Barber, Spearman Warn Don't Trust Lawmakers on "Voter ID"

Troy Marrow

By CASH MICHAELS

As the NC General Assembly reconvened in yet another special session Tuesday, two prominent North Carolina civil rights leaders warned not to trust any new laws establishing photo voter identification emanating from it, despite a constitutional amendment passed by voters recently mandating it.

“Don’t you compromise on our rights [Democrats],” warned Rev. Dr. William Barber, president of Repairers of the breach, and co-chairman of the Poor People’s Campaign: A National Call for Revival, during a protest demonstration across the street from the Legislative Building on Jones Street in Raleigh Tuesday.

“Let them do it, only with extremist Republican votes. Because if you do [Democrats, Gov. Cooper] you become complicit in discrimination.”

Barber, like several other speakers there, called the NC General Assembly “unconstitutionally constituted” because the federal courts have ruled that they were previously elected by unconstitutionally racially gerrymandered voting districts.

“They cheated,” Barber summed up.

Dr. Barber indicated that voter photo ID, as “…extremists who call themselves Republican,” are intending to pass, “…has already proven to be unconstitutional in the courts” because it targets African-Americans for voter suppression “with surgical precision.”

Barber added that even though voters approved the voter ID amendment to the North Carolina Constitution, that means little if it contradicts the federal Constitution. The same elected officials who vote for voter ID in the South, are the same, Dr. Barber said, who vote against women, expanding health care, living wages, labor rights, public education, the LGBQ community, and immigrants.

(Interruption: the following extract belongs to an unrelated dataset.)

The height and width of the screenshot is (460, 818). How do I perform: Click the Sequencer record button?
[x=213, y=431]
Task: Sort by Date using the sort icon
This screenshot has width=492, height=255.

“So voter ID isn’t just about Black people, but about America itself,” Dr. Barber maintained. “This is a fight about all of us, and when you touch Black people, you touch all of us. That means all of us must stand together!”

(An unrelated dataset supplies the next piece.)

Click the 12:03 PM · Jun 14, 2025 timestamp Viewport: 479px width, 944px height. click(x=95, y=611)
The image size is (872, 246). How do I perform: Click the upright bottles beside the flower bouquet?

“We’ve fought and won before….we’ll fight and win again!”

Like other speakers on program, Rev. Barber also warned that lawmakers should be devoting most of the estimated two weeks this special session is expected to take towards helping flood victims still recovering from the devastation of Hurricane Florence.

“We are drifting back towards Jim Crow, Rev. Dr. T. Anthony Spearman, president of the NCNAACP told the crowd, accusing the Republican-led NC General Assembly of “…intentionally disenfranchising voters of color to ensure political gain…” for white supremacists.

Spearman called it “…the height of fraud.”

“Every time the Berger-Moore all-white caucus comes up with a trick to disenfranchise our rights, we will use it to make North Carolina bulletproof against the voter suppression tricks of the white caucus, the NCNAACP leader vowed.

“We will not retreat! We MUST not retreat!,” Dr. Spearman exclaimed to cheers. “We WILL be heard! We MUST be heard!”

At press time Tuesday, neither chamber of the NC General Assembly had passed any voter ID legislation. Senate President pro-tem Phil Berger told reporters Monday that lawmakers would take their time with passage, seeking input from Democrats and citizens.

Tentatively, the Republican majority wants voter ID legislation that allows for college identification to be used, in addition to driver licenses and free ID cards issued by the state Dept. of Motor Vehicles.